Throwable overrides the toString( ) method (defined by Object) so that it returns a string containing a description of the exception. You can display this description in a println( ) statement by simply passing the exception as an argument. For example, the catch block in the preceding program can be rewritten like this:

  catch (ArithmeticException e) {
    System.out.println("Exception: " + e);
    a = 0; // set a to zero and continue
  }

When this version is substituted in the program, and the program is run, each divide-by-zero error displays the following message:

  Exception: java.lang.ArithmeticException: / by zero

While it is of no particular value in this context, the ability to display a description of an exception is valuable in other circumstances—particularly when you are experimenting with exceptions or when you are debugging.




Multiple catch Clauses

In some cases, more than one exception could be raised by a single piece of code.

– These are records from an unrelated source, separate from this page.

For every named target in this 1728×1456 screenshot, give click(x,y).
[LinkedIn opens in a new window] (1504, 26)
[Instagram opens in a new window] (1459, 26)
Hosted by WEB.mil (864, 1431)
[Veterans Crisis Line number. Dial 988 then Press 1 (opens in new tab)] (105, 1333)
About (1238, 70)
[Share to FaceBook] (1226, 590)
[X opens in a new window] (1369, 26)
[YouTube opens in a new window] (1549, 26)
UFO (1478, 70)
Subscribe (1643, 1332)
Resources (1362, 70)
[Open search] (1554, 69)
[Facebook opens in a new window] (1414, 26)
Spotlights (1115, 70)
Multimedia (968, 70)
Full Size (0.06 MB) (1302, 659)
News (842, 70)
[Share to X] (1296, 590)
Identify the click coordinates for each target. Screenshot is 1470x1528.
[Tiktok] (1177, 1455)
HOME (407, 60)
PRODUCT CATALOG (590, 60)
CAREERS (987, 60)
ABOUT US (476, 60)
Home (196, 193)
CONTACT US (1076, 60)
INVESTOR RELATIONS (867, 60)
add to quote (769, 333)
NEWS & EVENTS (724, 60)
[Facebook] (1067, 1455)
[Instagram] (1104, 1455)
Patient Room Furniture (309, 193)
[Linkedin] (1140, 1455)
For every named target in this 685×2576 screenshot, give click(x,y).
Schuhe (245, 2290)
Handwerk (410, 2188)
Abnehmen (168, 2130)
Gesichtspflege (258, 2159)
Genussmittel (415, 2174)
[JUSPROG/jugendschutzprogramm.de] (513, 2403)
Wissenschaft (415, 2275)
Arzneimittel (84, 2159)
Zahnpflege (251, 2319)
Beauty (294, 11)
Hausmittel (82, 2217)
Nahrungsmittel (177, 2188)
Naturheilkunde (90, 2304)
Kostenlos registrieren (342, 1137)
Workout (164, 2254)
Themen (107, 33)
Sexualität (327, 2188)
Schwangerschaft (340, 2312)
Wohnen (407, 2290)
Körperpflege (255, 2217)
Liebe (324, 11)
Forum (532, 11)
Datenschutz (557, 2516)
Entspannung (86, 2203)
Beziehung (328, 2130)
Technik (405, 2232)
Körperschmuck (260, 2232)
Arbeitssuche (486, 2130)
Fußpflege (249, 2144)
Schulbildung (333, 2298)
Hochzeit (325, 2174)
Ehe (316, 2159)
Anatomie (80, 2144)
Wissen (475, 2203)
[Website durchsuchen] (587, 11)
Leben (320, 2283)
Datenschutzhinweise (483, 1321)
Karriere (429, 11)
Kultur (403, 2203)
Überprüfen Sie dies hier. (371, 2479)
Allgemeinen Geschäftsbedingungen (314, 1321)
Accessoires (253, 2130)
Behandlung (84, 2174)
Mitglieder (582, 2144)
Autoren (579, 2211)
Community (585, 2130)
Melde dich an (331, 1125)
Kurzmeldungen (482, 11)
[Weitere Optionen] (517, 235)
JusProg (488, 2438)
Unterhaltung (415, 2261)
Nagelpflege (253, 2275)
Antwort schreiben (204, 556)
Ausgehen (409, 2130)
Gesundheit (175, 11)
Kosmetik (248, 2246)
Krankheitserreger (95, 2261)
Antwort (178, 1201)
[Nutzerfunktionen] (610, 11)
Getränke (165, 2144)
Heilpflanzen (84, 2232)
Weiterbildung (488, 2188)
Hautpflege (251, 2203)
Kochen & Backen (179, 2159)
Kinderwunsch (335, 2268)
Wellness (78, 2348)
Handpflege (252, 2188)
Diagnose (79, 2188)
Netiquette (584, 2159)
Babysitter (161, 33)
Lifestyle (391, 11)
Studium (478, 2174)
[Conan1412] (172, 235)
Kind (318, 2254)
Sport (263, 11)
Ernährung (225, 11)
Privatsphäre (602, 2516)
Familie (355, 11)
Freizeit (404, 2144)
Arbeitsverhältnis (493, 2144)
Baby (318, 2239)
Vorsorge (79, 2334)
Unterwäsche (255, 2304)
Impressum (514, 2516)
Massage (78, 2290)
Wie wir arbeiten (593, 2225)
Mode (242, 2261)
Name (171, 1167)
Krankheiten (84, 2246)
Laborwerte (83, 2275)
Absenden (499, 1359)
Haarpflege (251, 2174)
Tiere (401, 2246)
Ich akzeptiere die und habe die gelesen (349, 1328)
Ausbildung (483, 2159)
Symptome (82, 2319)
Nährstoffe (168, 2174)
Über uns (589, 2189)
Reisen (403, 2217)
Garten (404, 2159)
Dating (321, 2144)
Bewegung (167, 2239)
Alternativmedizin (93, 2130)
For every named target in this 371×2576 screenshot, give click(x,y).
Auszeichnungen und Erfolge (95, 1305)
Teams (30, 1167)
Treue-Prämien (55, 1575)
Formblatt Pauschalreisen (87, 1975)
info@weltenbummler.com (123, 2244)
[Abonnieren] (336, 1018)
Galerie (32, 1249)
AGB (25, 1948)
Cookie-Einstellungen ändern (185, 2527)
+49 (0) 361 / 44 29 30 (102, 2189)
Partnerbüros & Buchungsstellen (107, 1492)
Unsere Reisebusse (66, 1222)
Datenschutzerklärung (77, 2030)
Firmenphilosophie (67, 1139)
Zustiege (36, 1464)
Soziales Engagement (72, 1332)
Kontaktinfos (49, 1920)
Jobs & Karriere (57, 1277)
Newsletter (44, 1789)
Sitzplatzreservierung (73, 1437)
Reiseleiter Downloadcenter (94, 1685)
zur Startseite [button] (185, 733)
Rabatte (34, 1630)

To handle this type of situation, you can specify two or more catch clauses, each catching a different type of exception. When an exception is thrown, each catch statement is inspected in order, and the first one whose type matches that of the exception is executed. After one catch statement executes, the others are bypassed, and execution continues after the try/catch block. The following example traps two different exception types:

  // Demonstrate multiple catch statements.
  class MultiCatch {
    public static void main(String args[]) {
      try {
        int a = args.length;
        System.out.println("a = " + a);
        int b = 42 / a;
        int c[] = { 1 };
        c[42] = 99;
      } catch(ArithmeticException e) {
        System.out.println("Divide by 0: " + e);
      } catch(ArrayIndexOutOfBoundsException e) {
        System.out.println("Array index oob: " + e);
      }
      System.out.println("After try/catch blocks.");
    }
  }

This program will cause a division-by-zero exception if it is started with no commandline parameters, since a will equal zero. It will survive the division if you provide a command-line argument, setting a to something larger than zero. But it will cause an ArrayIndexOutOfBoundsException, since the int array c has a length of 1, yet the program attempts to assign a value to c[42].

Here is the output generated by running it both ways:

  C:\>java MultiCatch
  a = 0
  Divide by 0: java.lang.ArithmeticException: / by zero
  After try/catch blocks.

  C:\>java MultiCatch TestArg
  a = 1
  Array index oob: java.lang.ArrayIndexOutOfBoundsException
  After try/catch blocks.

When you use multiple catch statements, it is important to remember that exception subclasses must come before any of their superclasses. This is because a catch statement that uses a superclass will catch exceptions of that type plus any of its subclasses. Thus, a subclass would never be reached if it came after its superclass. Further, in Java, unreachable code is an error. For example, consider the following program:

  /* This program contains an error.

     A subclass must come before its superclass in
     a series of catch statements. If not,
     unreachable code will be created and a
     compile-time error will result.
  */
  class SuperSubCatch {
    public static void main(String args[]) {
      try {
        int a = 0;
        int b = 42 / a;
      } catch(Exception e) {
        System.out.println("Generic Exception catch.");
      }
      /* This catch is never reached because
         ArithmeticException is a subclass of Exception. */
      catch(ArithmeticException e) { // ERROR - unreachable
        System.out.println("This is never reached.");
      }
    }
  }

If you try to compile this program, you will receive an error message stating that the second catch statement is unreachable because the exception has already been caught. Since ArithmeticException is a subclass of Exception, the first catch statement will handle all Exception-based errors, including ArithmeticException. This means that the second catch statement will never execute. To fix the problem, reverse the order of the catch statements.